The task: The listing below is to be output in its exact form.

Extracted entries:
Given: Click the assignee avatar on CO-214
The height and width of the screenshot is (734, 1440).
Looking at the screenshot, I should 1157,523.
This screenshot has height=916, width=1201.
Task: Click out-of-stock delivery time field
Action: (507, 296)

Written response:
Given: Click the assignee avatar on CO-214
The height and width of the screenshot is (734, 1440).
Looking at the screenshot, I should 1157,523.
This screenshot has height=916, width=1201.
Task: Click out-of-stock delivery time field
Action: (507, 296)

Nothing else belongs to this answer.